4.7. Statistical Analysis

Descriptive statistics was used to summarize the main features of the data. Qualitative data was described using frequency tables, while numerical data was described using median with first (Q1) and third (Q3) quartiles. The association between the selected variables was analysed by the Mann–Whitney test for continuous data and Pearson’s chi squared test or Fisher’s exact test for categorical data using Statistica v.13.5. Statistical significance was defined as p < 0.05.

5. Conclusions

In summary, we found a high overall prevalence of baseline NS3 RAS (33.0%), moderate prevalence of NS5A RAS (13.7%), and low prevalence of NI NS5B RAS (8.3%) in 300 patients with chronic HCV infection in Croatia. NS3 and NS5A RAS were more common in patients infected with HCV GT1a and GT1b compared with GT3a. Resistance associated mutations in the NS5B region were detected exclusively in patients infected with HCV GT1b. Phylogenetic tree reconstructions showed two distinct clades within the subtype 1a, clade I (62.4%) and clade II (37.6%).

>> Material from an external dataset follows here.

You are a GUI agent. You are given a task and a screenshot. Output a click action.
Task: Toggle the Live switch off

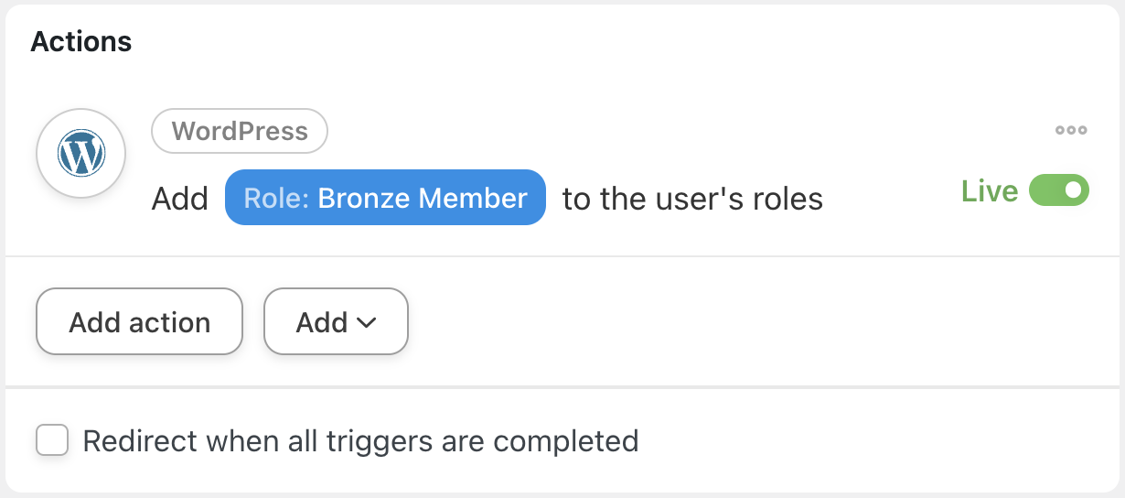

NS3 RAS were preferentially associated with clade I. Phylogenetic analysis demonstrated that 27 (9.0%) HCV sequences had a presumed epidemiological link with another sequence and were classified into 13 transmission pairs or clusters which were predominantly comprised of GT3a viruses. Intravenous drug use was shown to be a risk factor associated with clustering. Phylodynamic analysis highlighted an exponential increase in GT1a and GT3a effective population size in the late 20th century, which is a period associated with explosive increase in the number of IDU in Croatia. This study highlights the importance of combination regimens with a high genetic barrier to resistance and different target sites as the new standard of care for HCV treatment. A better understanding of transmission dynamics in the population of IDU is critical for the increase in effectiveness of designed HCV elimination programs.